== Exercise details ==
Note each line in the data holding the string "will" and report it.

[Start of section]

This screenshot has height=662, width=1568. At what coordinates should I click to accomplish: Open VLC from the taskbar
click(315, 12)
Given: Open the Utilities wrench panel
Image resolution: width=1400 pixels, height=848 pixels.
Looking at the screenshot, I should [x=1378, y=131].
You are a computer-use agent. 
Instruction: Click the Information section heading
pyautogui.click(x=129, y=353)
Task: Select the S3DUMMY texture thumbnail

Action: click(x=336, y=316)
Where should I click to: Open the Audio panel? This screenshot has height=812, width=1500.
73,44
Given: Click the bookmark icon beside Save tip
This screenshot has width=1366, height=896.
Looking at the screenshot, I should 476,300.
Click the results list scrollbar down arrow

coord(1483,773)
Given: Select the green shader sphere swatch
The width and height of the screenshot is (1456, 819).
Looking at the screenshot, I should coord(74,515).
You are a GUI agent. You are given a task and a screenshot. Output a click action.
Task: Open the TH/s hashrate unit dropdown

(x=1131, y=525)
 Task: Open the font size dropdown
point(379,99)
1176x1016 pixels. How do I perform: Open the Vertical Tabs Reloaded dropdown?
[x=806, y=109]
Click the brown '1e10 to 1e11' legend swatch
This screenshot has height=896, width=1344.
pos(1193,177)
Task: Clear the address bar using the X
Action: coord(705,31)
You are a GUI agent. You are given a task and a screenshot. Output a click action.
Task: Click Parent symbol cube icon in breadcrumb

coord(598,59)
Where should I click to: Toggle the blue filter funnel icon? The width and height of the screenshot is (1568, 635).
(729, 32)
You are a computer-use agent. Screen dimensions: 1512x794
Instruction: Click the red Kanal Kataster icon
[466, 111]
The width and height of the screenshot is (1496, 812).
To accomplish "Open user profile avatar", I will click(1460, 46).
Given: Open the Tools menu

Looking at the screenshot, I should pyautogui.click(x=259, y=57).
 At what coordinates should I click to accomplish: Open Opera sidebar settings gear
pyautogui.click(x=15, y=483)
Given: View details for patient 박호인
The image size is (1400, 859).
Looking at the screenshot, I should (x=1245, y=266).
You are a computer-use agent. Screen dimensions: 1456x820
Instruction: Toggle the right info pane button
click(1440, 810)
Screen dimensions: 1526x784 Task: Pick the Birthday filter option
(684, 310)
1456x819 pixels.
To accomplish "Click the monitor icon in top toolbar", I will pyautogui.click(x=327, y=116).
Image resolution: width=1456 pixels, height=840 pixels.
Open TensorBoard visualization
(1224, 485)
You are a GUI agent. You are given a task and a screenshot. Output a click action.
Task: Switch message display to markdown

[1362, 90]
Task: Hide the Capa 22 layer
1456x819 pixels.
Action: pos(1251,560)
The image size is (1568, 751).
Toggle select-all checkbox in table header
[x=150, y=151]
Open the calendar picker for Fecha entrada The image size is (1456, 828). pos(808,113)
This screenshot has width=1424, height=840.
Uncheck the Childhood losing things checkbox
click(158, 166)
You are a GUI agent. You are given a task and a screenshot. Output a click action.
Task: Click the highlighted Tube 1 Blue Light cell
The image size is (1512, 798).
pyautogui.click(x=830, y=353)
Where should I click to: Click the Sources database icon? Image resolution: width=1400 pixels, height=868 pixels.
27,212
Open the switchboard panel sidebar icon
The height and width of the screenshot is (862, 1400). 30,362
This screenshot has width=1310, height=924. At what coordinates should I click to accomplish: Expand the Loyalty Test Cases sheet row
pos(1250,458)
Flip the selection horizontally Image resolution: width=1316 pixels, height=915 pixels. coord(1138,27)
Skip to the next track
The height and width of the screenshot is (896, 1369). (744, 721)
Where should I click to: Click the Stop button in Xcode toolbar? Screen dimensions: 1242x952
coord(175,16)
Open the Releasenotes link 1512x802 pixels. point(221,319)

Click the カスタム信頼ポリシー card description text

[End of section]

== Solution for this exercise ==
To accomplish "Open user profile avatar", I will click(1460, 46).
To accomplish "Click the monitor icon in top toolbar", I will pyautogui.click(x=327, y=116).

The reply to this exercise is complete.